Every action to maintain, guide, and support influences the growth and health of this plant. The container the plant is grown in is constructed in-house by our Facilities team, with special panels along each side that can be removed for periodic checking on the root development and distribution of soil moisture. The soil mix is custom-blended to balance optimal water-holding capacity, air space, and buffering. Plant tissue and soil tests are taken at regular intervals to monitor nutrient concentrations to help inform fertility requirements.

A young thousand bloom chrysanthemum growing in a box inside a greenhouse.

This mid-September photo shows our Thousand Bloom growing in the new box. Photo by Joe Hare.

A thousand bloom chrysanthemum growing in a nursery.

This shot shows our Thousand Bloom about a week before display once the rindai have been fully affixed to the mum. Photo by Emily Coghlan.

Layered on top of the foundational horticulture that ensures the health of the plant is the technique of training each of its stems to form a dome and showcase the maximum number of disbudded flowers possible. This is the most horticulturally intense technique we do here, requiring systematic pinching and tying to a customized frame created in-house by our Facilities team. Each flower is hand-tied and evenly spaced in concentric horizontal rows before affixing each flower with a support or rindai to help balance the weight and hold the flower position in place. The dome is also customized to each individual Thousand Bloom we produce, based on its specific measurements.

A close up of the buds of a thousand bloom chrysanthemum in it's frame.

A closer view of our Thousand Bloom Chrysanthemum about a week before display. Photo by Joe Hare.

A person in a green sweatshirt working with yellow chrysanthemum flowers in a metal frame.

Senior Grower Emily Coughlan makes final touches as the Thousand Bloom Chrysanthemum goes on display in our East Conservatory. Photo by Amy Simon Berg.

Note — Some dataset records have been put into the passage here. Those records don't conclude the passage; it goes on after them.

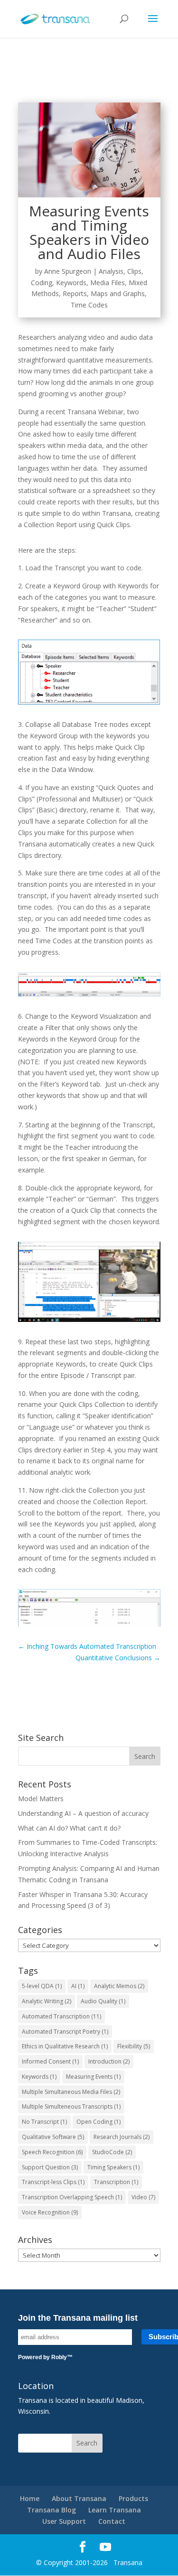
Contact (111, 2521)
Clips (134, 271)
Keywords (71, 282)
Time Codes (89, 304)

At the end of the day—or at the end of an 18-month process in this case—it’s not just our plants that make our displays possible—it’s our people. It’s their adaptability, their resilience, their expertise, and their passion for what—and all—they do. A mere snapshot of all they do is represented in each and every of the 1,366 blooms of this year’s Thousand Bloom Chrysanthemum and the thousands of hours behind this impressive plant. We are so pleased to once again share the beauty of the Thousand Bloom—and the many, many people behind its creation—with you.

Editor’s note: Our Thousand Bloom Chrysanthemum is on display, with the rest of Chrysanthemum Festival, now through November 12.